📝 SummarXiv

Abstract

In this article, we propose the realization of conformal manifolds, which are smooth manifolds of scale-conformal invariant interacting Hamiltonians in two-dimensional quantum many-body systems. Such phenomena can occur in various interacting systems, including topological surfaces or 2D bulks. Building on previous observations, we demonstrate that a conformal manifold can emerge as an exact solution when the number of fermion colors, \(N_c\), becomes infinite. We identify distinct exact marginal deformation operators uniquely associated with the conformal manifolds. By considering \(N_c\) as finite but large, we show that quantum fluctuations induce a fermion field renormalization that results in mildly infrared relevant or irrelevant renormalization-group (RG) flow within a conformal manifold, producing standard isolated infrared stable Wilson-Fisher fixed points. These can be grouped with ultraviolet stable fixed points into a discrete manifold due to the spontaneous symmetry breaking of an emergent \(SO(\mathcal{N})\) dynamical symmetry in the RG flow as \(N_c \rightarrow \infty\).

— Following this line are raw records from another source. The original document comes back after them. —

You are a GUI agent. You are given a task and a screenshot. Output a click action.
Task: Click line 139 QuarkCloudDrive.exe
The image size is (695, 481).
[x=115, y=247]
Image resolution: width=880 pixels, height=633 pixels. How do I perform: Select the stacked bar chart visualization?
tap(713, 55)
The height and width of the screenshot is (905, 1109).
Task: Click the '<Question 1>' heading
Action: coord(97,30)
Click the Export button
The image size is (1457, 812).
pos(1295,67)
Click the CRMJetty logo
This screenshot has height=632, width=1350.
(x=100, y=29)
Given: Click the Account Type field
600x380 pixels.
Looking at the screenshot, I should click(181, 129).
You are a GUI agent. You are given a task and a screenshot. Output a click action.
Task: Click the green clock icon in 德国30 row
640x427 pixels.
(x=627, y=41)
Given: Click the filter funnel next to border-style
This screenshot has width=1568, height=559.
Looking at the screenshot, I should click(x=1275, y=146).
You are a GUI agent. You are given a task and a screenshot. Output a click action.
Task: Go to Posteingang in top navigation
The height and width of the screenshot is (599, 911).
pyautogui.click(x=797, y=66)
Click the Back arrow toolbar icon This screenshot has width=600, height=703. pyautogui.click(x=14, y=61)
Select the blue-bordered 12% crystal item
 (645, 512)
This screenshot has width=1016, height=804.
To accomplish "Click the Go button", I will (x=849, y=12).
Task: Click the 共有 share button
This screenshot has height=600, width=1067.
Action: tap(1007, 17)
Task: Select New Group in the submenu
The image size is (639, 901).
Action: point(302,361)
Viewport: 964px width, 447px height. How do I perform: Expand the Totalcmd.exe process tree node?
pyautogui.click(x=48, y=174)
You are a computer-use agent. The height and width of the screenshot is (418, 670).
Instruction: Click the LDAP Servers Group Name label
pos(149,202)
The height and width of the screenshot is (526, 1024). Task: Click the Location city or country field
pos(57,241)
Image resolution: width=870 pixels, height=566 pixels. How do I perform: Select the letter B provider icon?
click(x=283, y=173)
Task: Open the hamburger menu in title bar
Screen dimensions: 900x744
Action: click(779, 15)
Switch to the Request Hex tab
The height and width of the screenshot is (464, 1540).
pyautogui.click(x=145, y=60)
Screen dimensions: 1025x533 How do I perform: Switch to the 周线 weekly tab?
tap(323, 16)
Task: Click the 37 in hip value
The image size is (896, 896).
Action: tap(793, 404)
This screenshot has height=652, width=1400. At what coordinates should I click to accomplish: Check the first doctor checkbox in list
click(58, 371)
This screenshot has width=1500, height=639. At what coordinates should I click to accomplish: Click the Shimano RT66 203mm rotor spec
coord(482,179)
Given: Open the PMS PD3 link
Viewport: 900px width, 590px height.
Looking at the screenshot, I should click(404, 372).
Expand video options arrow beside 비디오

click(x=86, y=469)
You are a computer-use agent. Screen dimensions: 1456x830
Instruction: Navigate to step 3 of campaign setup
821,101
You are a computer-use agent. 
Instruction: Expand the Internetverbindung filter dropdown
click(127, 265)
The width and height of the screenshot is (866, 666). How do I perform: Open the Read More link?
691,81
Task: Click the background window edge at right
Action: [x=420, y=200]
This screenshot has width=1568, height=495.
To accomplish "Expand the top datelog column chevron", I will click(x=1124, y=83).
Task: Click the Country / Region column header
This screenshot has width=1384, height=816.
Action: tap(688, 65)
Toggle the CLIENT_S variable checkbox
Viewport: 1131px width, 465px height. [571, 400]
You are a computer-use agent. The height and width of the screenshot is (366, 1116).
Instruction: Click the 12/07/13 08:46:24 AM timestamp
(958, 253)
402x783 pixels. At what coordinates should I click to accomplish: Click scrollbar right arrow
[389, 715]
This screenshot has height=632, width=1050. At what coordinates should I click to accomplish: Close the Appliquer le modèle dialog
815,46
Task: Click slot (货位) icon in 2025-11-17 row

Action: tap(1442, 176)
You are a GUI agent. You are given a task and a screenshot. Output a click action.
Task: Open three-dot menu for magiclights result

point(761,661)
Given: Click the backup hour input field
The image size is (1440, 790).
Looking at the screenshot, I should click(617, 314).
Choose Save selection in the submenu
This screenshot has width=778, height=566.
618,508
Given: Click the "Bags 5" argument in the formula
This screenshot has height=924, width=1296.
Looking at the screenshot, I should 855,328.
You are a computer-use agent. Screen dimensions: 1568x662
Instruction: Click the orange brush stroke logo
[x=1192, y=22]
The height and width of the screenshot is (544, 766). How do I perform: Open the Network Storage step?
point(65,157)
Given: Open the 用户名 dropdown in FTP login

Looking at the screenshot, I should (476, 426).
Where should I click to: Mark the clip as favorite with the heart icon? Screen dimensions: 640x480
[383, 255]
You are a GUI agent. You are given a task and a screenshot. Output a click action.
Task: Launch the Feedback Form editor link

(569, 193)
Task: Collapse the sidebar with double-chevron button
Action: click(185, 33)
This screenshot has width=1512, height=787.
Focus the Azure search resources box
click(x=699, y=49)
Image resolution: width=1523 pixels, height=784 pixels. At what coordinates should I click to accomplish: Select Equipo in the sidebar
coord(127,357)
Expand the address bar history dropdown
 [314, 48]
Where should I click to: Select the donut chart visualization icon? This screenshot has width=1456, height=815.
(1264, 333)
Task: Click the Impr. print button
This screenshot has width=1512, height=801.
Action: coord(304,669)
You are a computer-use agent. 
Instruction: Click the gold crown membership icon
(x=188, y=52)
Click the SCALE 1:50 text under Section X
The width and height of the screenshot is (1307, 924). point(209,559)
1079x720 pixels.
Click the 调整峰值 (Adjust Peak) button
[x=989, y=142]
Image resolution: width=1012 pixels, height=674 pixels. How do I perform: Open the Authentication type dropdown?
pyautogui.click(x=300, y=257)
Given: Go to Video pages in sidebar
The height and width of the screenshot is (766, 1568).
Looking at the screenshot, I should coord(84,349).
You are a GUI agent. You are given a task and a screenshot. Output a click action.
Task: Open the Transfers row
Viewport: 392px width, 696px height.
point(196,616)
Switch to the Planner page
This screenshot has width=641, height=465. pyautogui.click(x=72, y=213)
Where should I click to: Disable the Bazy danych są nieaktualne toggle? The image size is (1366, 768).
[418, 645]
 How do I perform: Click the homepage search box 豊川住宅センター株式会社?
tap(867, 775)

Additionally, we find a correlation between the direction of the RG flow within the manifold and an increase in EPR-like entanglement entropy. The infrared-stable Wilson-Fisher fixed points, induced by quantum fluctuations, are linked to theories on the conformal manifold where interaction operators are maximally entangled in flavor space. Our studies provide an effective framework for addressing topological quantum critical points with high-dimensional interaction parameter spaces, potentially housing many fixed points of various stabilities. They also highlight the central role of entangled conformal operators and their entropy in shaping universality classes of surface topological quantum phase transitions. We conclude with open questions and possible future directions.